>> Start Supplied data
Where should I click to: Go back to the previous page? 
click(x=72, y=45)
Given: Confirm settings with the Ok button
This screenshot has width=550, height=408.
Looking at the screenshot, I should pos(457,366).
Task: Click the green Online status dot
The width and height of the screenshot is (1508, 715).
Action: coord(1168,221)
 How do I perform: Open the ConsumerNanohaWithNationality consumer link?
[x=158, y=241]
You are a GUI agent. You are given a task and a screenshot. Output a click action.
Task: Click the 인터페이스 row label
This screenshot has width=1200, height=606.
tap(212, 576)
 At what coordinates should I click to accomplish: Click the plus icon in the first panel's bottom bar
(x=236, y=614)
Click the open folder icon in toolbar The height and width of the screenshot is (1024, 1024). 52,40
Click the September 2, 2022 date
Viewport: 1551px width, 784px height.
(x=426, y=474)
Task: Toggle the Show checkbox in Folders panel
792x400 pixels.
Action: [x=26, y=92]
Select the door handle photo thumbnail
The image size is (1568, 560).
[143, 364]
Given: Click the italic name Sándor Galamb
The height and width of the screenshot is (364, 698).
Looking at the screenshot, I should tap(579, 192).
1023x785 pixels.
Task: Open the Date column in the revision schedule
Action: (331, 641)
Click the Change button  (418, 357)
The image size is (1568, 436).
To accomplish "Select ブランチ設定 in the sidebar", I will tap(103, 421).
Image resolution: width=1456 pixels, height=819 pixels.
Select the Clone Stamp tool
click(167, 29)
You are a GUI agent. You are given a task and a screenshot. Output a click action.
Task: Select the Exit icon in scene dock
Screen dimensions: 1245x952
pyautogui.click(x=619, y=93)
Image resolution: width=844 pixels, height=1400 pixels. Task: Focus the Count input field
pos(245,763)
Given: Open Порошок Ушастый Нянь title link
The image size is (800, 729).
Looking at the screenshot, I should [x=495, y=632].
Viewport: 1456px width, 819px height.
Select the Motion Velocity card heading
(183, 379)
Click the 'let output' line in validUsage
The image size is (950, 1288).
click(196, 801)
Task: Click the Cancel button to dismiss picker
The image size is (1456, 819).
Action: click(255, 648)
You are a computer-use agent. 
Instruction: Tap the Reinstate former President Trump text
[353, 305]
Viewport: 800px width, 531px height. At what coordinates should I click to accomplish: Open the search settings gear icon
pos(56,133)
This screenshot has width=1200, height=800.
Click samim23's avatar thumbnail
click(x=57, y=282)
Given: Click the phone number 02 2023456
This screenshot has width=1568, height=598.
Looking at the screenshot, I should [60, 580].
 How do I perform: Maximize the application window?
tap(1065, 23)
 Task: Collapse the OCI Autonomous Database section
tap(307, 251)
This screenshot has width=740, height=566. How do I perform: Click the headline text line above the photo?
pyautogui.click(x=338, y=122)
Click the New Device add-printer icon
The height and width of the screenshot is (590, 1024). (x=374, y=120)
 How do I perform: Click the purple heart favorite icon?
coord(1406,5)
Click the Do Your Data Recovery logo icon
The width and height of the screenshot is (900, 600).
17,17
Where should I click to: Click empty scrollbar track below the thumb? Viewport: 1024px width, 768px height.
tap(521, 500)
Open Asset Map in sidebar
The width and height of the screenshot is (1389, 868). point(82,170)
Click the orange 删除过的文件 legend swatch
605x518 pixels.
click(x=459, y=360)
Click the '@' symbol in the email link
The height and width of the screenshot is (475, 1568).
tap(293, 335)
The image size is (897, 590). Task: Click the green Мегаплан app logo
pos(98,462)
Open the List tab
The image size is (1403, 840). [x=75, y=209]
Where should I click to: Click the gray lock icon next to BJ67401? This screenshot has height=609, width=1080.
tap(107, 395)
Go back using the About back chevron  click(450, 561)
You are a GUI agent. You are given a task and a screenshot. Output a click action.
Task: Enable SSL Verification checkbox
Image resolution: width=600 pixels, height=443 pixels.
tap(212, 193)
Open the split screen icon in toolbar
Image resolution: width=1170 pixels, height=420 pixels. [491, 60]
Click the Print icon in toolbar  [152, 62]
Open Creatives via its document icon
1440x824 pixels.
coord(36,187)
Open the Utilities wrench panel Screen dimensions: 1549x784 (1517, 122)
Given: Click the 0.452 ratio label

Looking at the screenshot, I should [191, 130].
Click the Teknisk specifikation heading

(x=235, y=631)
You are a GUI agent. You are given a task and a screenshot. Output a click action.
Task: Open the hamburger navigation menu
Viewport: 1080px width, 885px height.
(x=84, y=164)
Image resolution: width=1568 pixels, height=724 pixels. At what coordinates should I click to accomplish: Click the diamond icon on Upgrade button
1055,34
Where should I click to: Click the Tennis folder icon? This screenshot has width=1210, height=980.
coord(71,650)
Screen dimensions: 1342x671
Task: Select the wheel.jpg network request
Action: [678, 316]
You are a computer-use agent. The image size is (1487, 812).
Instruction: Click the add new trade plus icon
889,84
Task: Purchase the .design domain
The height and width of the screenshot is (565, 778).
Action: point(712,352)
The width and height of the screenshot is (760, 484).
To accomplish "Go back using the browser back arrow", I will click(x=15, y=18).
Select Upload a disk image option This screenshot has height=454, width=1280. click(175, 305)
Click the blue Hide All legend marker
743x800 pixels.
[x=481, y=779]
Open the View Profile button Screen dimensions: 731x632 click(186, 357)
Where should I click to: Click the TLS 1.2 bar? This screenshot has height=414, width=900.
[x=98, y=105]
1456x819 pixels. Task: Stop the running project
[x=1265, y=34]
>> End Supplied data
> The task:
Can you list the material from its first line through the line containing "[x=158, y=241]" as a numbered list, leaving out blank lines?

> Output of the task:
1. Where should I click to: Go back to the previous page? 
2. click(x=72, y=45)
3. Given: Confirm settings with the Ok button
4. This screenshot has width=550, height=408.
5. Looking at the screenshot, I should pos(457,366).
6. Task: Click the green Online status dot
7. The width and height of the screenshot is (1508, 715).
8. Action: coord(1168,221)
9.  How do I perform: Open the ConsumerNanohaWithNationality consumer link?
10. [x=158, y=241]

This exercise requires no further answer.